A simple CARLA settings file (
CarlaSettings.ini
) is supplied with Coach, and is located in theenvironments
directory.
- Deep Q Network (DQN) (code)
- Double Deep Q Network (DDQN) (code)
- Dueling Q Network
- Mixed Monte Carlo (MMC) (code)
- Persistent Advantage Learning (PAL) (code)
- Categorical Deep Q Network (C51) (code)
- Quantile Regression Deep Q Network (QR-DQN) (code)
- Bootstrapped Deep Q Network (code)
- N-Step Q Learning | Distributed (code)
- Neural Episodic Control (NEC) (code)
- Normalized Advantage Functions (NAF) | Distributed (code)
- Policy Gradients (PG) | Distributed (code)
- Asynchronous Advantage Actor-Critic (A3C) | Distributed (code)

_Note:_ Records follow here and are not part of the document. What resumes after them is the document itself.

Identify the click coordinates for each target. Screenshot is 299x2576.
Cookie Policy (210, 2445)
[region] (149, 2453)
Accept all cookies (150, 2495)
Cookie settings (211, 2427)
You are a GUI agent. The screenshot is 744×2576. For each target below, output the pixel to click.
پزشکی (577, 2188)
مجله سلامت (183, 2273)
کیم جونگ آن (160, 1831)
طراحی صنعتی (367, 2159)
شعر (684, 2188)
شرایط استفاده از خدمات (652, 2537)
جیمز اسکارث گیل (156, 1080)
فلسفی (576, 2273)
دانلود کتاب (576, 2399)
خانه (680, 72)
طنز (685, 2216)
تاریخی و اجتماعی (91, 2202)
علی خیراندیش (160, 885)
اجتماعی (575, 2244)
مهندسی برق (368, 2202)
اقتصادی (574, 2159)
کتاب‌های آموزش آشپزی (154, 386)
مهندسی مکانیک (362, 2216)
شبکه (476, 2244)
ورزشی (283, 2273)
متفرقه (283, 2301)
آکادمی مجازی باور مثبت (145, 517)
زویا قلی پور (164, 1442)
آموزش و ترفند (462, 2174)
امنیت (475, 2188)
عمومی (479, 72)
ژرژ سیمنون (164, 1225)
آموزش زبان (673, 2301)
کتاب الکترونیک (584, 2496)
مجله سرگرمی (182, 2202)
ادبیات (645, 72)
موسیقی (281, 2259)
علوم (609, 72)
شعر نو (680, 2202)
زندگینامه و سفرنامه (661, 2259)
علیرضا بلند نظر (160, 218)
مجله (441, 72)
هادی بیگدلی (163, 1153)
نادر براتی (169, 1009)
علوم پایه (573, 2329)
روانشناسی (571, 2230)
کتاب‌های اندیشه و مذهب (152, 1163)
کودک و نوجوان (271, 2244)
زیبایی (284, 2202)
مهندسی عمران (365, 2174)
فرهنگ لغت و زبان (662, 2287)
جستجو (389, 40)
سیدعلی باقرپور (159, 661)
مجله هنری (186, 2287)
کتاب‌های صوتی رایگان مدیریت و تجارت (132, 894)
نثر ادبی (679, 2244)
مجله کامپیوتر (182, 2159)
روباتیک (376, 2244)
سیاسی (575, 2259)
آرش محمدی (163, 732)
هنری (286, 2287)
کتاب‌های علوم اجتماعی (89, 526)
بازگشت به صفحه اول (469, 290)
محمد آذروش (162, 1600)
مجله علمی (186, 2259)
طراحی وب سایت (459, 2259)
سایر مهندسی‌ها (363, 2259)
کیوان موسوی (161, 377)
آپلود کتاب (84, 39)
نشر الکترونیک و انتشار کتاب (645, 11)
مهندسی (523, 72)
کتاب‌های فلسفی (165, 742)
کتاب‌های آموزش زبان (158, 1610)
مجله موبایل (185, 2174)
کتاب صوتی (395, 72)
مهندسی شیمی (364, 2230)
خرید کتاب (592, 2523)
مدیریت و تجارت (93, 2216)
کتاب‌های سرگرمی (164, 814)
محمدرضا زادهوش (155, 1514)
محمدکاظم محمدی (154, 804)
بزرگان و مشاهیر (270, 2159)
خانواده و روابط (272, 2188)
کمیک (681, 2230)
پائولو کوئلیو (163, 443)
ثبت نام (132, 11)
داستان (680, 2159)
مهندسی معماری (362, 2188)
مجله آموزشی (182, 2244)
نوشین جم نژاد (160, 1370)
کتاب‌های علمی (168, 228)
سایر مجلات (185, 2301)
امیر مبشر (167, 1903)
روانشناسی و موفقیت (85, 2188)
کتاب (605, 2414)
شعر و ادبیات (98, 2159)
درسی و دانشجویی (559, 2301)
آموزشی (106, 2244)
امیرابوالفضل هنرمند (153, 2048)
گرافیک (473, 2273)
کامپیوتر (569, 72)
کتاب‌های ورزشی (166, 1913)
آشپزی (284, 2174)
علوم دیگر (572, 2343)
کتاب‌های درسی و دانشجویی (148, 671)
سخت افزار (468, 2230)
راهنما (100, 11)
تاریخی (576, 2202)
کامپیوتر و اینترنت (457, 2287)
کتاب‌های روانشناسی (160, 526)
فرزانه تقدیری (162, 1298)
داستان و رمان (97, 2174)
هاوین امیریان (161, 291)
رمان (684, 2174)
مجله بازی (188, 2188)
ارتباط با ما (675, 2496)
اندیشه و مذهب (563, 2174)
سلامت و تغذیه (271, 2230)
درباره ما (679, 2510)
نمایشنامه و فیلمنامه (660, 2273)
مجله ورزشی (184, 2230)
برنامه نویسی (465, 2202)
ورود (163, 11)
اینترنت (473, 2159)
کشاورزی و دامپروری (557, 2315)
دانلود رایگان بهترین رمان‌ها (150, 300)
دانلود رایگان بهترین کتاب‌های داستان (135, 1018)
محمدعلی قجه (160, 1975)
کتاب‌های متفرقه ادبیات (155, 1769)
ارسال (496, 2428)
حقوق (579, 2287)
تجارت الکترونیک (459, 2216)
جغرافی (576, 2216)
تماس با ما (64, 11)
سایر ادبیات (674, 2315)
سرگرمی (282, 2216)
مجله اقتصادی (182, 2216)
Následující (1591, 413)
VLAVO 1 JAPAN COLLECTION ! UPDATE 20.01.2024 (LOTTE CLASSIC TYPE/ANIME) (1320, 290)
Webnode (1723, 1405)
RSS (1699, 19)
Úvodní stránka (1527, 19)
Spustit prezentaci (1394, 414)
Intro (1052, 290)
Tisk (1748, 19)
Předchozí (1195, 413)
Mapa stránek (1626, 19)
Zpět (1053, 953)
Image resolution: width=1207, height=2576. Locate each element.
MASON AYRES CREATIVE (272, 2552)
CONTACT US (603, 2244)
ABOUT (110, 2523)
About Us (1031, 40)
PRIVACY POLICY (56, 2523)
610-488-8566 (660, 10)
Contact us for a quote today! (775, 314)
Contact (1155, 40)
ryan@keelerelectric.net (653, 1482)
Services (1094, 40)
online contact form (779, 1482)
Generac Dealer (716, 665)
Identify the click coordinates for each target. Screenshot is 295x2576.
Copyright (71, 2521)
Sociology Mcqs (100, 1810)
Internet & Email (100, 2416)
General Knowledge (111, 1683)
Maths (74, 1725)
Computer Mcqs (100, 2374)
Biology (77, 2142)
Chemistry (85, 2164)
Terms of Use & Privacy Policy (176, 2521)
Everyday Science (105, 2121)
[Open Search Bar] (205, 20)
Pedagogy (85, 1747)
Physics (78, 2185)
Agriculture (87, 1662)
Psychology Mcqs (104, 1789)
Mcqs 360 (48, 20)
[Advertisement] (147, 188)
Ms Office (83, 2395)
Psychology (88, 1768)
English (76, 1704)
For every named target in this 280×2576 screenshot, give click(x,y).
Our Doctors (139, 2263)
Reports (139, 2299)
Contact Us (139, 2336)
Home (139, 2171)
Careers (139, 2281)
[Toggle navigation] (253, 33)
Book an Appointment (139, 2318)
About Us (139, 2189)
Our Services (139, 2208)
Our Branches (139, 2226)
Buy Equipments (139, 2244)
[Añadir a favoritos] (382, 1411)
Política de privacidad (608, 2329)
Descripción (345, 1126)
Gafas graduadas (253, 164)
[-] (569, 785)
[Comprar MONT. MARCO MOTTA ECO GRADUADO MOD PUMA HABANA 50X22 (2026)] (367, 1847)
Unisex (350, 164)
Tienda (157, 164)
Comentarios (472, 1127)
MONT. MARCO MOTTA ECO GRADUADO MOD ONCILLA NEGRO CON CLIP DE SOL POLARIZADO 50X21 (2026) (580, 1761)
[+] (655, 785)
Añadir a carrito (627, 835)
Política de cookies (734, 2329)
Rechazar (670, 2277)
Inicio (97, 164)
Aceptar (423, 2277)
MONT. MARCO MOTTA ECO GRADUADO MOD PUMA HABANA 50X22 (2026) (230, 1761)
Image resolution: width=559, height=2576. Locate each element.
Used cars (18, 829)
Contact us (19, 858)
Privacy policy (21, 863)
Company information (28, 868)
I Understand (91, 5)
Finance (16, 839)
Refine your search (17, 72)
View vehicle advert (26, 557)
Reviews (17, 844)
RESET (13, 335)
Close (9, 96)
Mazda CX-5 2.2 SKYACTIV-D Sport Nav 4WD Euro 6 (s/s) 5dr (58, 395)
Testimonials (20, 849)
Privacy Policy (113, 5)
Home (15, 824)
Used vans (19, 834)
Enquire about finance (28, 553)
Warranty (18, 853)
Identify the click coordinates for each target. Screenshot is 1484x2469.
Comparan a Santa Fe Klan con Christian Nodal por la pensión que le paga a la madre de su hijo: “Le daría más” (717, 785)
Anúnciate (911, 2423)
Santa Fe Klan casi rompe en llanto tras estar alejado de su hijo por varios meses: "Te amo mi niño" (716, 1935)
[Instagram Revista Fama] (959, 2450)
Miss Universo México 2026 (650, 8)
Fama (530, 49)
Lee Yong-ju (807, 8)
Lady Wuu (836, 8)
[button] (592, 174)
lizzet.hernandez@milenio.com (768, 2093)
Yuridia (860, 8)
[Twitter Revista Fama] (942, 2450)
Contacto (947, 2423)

- Deep Deterministic Policy Gradients (DDPG) | Distributed (code)
- Proximal Policy Optimization (PPO) (code)
- Clipped Proximal Policy Optimization | Distributed (code)
- Direct Future Prediction (DFP) | Distributed (code)
- Behavioral Cloning (BC) (code)
If you used Coach for your work, please use the following citation:
@misc{caspi_itai_2017_1134899,
author = {Caspi, Itai and
Leibovich, Gal and
Novik, Gal},
title = {Reinforcement Learning Coach},
month = dec,
year = 2017,
doi = {10.5281/zenodo.1134899},
url = {https://doi.org/10.5281/zenodo.1134899}
}
Coach is released as a reference code for research purposes. It is not an official Intel product, and the level of quality and support may not be as expected from an official product. Additional algorithms and environments are planned to be added to the framework. Feedback and contributions from the open source and RL research communities are more than welcome.